Le Premier ministre, François Fillon, venu clore les états généraux des CCI, réunies le 9décembre à Paris, a laissé aux chambres la liberté d'affiner leur autoréforme. Invitées à faire des économies et à simplifier leur organisation, les CCI ont «quelques mois» pour proposer un modèle viable, dont les résultats tangibles sont attendus dès 2009. Les chambres consulaires, qui avaient opté fin novembre en assemblée générale pour un modèle combinant «la proximité territoriale et le renforcement de l'échelon régional», doivent donc rapidement faire des propositions concrètes. L'idée la plus probable est la mise en place d'une chambre régionale qui chapeauterait des instances "métropolitaines" sur la base de bassins économiques, elles-mêmes dotées d'antennes locales. Les 148 chambres devraient être ramenées à 125 en 2010 puis à une centaine à terme. On peut d'ailleurs imaginer que les chambres de métiers et de l'artisanat, également "invitées" à simplifier leur organisation, se rapprochent de ce nouveau mode opératoire. Si le projet n'a pas reçu le soutien de tous les présidents des CCI, il soulève aussi des rivalités entre collectivités locales et régionales.
Ascenseur économique
Après six mois de rencontres avec les entreprises sur le terrain, les CCI ont pris acte des besoins en matière d'innovation, d'emploi, de formation, d'accompagnement à la création d'entreprise et au développement... - et imaginé comment adapter leurs services.
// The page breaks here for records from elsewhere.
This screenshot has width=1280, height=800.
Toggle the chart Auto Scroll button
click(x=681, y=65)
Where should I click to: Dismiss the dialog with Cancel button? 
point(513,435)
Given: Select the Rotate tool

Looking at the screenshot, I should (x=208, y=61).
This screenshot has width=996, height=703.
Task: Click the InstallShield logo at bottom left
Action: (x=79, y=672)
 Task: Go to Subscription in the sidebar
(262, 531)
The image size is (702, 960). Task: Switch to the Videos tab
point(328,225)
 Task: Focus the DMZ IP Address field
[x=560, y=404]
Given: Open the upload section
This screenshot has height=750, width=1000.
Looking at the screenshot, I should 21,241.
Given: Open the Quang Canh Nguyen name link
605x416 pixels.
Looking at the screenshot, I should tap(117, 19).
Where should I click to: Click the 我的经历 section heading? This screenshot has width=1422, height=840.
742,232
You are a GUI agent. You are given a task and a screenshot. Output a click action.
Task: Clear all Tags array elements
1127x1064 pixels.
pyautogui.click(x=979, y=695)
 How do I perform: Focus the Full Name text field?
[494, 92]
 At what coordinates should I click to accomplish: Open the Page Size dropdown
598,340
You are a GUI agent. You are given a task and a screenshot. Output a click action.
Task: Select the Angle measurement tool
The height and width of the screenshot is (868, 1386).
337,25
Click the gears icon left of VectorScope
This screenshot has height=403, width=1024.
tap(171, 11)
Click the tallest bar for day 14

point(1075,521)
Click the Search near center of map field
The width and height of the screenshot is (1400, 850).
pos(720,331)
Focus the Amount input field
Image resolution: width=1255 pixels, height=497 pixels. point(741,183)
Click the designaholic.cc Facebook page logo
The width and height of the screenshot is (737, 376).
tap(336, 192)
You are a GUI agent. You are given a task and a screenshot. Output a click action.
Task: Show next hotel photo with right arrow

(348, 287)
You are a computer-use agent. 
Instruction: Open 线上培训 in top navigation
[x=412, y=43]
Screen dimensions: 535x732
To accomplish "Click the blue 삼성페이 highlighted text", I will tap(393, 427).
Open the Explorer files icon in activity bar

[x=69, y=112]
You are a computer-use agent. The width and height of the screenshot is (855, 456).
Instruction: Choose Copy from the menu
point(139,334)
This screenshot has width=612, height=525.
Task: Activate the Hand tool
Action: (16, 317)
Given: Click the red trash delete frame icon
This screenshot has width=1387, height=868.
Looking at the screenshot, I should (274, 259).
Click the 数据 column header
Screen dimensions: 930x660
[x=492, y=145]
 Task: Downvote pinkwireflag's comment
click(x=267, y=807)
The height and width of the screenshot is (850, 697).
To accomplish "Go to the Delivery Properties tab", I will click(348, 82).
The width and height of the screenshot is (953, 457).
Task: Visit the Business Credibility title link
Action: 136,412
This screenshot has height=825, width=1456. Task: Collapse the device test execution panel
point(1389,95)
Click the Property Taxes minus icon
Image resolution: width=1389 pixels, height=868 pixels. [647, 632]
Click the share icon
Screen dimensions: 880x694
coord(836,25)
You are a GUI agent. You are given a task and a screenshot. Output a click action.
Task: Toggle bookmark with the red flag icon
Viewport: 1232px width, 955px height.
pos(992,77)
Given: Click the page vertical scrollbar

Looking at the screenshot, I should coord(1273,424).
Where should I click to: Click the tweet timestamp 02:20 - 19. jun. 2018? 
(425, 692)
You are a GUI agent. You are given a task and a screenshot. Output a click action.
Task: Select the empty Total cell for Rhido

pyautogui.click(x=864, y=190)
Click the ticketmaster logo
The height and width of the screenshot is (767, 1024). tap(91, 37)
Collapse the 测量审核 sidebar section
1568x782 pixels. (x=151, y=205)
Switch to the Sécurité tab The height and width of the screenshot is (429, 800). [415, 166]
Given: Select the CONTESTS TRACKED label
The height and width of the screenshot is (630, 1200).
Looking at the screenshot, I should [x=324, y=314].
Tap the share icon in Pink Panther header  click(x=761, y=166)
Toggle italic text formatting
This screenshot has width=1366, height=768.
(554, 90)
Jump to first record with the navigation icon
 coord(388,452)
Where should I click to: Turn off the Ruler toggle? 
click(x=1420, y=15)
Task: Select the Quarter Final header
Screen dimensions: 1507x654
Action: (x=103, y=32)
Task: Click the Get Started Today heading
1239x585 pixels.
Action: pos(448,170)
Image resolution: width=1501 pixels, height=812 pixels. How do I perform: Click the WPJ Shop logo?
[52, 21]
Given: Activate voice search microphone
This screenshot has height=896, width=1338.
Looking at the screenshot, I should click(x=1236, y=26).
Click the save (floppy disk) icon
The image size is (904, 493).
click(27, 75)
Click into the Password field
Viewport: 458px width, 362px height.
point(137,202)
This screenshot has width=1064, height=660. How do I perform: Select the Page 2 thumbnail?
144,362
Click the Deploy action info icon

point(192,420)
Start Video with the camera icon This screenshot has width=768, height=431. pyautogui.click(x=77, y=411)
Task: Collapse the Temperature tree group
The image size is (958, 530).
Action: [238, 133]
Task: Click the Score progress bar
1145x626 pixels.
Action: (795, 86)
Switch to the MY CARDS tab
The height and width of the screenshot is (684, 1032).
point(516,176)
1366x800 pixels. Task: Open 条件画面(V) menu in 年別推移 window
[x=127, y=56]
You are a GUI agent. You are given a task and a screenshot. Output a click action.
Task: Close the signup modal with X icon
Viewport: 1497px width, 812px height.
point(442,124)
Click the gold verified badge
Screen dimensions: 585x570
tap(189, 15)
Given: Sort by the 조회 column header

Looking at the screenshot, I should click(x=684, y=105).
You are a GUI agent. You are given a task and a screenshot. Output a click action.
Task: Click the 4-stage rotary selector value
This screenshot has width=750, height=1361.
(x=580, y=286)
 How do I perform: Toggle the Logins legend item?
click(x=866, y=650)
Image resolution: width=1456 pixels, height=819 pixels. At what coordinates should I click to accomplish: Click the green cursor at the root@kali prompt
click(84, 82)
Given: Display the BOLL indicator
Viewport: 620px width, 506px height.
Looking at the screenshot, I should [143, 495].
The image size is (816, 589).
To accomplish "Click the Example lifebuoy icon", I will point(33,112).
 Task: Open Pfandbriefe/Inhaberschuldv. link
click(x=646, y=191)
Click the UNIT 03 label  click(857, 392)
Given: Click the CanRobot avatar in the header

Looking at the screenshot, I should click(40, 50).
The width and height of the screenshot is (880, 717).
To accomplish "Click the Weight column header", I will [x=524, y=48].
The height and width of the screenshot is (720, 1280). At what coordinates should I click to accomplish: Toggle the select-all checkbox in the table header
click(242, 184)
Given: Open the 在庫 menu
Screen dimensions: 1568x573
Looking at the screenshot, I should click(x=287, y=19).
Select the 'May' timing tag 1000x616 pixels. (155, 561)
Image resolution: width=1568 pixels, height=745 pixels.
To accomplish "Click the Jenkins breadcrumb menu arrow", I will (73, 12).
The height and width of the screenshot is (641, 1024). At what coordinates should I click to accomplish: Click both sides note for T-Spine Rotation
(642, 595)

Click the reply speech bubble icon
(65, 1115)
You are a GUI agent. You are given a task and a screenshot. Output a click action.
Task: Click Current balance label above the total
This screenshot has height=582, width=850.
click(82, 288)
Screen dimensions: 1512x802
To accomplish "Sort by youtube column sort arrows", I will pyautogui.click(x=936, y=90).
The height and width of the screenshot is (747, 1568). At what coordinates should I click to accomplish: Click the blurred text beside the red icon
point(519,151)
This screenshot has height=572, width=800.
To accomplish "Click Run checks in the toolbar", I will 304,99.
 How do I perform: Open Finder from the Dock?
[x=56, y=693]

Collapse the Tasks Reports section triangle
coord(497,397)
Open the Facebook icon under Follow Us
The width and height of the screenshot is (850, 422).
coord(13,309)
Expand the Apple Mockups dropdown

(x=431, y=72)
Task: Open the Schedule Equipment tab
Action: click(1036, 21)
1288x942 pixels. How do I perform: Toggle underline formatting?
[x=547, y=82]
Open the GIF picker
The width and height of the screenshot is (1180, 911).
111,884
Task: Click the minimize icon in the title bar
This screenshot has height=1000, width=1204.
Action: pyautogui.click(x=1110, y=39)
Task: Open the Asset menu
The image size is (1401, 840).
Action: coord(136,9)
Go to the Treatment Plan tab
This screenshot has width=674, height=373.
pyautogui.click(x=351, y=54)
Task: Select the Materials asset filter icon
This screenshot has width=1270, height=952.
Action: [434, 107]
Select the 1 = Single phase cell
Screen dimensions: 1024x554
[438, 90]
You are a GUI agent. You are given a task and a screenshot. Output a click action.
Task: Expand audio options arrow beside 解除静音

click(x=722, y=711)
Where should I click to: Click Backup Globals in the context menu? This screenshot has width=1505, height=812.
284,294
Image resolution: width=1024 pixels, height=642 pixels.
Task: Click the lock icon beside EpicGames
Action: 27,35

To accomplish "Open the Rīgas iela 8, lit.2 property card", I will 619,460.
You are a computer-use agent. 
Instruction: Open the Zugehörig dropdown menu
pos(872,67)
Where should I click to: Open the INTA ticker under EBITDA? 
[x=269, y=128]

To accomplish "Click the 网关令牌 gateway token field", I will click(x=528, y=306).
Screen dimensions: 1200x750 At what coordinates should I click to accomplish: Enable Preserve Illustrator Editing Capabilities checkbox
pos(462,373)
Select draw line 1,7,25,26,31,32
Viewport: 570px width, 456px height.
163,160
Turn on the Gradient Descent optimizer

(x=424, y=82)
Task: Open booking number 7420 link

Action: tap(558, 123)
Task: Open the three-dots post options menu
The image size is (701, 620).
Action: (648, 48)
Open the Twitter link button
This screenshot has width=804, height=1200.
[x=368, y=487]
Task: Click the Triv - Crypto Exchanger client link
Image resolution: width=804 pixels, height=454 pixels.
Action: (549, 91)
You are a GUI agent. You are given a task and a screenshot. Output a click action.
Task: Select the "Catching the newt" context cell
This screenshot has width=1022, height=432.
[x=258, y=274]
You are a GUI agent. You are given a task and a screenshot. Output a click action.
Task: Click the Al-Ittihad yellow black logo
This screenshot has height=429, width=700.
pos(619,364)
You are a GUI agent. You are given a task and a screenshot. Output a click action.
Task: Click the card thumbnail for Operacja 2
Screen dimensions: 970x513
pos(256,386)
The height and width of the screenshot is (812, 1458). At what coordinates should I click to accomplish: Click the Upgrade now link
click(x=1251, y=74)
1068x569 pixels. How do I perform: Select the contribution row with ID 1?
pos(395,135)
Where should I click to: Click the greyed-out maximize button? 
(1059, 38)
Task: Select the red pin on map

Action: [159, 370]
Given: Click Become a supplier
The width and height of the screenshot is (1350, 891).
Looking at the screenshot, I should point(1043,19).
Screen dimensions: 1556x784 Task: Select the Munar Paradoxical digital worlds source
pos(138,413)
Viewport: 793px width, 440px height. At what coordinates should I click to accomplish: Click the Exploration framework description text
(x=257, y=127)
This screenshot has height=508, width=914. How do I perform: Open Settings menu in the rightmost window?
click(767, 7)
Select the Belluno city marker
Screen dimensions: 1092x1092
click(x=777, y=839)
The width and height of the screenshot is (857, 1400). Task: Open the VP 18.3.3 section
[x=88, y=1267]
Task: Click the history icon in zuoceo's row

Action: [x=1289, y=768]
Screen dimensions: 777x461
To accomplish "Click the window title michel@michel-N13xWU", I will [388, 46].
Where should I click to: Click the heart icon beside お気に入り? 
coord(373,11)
Cela se traduit par cinq engagements, «cinq objectifs ambitieux», selon Jean-François Bernardin, président de l'ACFCI. Les chambres s'engagent à poursuivre la diminution de leur pression fiscale d'au moins 10% d'ici à cinq ans. Elles proposent la mise en place d'un bouquet de services unique, quelle que soit leur localisation, et s'imaginent comme le «guichet unique des entreprises». Elles veulent doubler le nombre d'exportateurs réguliers, de 50.000 à 100.000, et accentuer leur contribution à la formation, notamment celle des jeunes. Pour Bruno Hug de Larauze, rapporteur général des États généraux et président de la CCI de Saint-Nazaire, les CCI, «espèce hybride entre la collectivité territoriale et l'entreprise» sont des «incubateurs de l'esprit d'entreprendre». En ce sens, elles ont pour mission d'être un «ascenseur économique de la TPE à la PME». Le Premier ministre a souligné qu'au-delà de guichets uniques sur l'ensemble du territoire, les entreprises doivent aujourd'hui pouvoir effectuer leurs démarches à distance. Dans ce cadre, il souhaite la mise en place d'un «portail internet unique de création d'entreprise, avec la double mission d'information et de guichet d'accomplissement des formalités», dont «la gestion sera assurée de façon partenariale par les différents réseaux de centres de formalités des entreprises». Reste donc aux CCI à trouver leur place dans ce nouveau dispositif.
Les Chambres de commerce et d'industrie ont tenu leurs états généraux à Paris le 9décembre dernier. Engagées dans un processus d'autoréforme, elles ont pris acte des besoins des entreprises pour améliorer les services qui leur sont dédiés.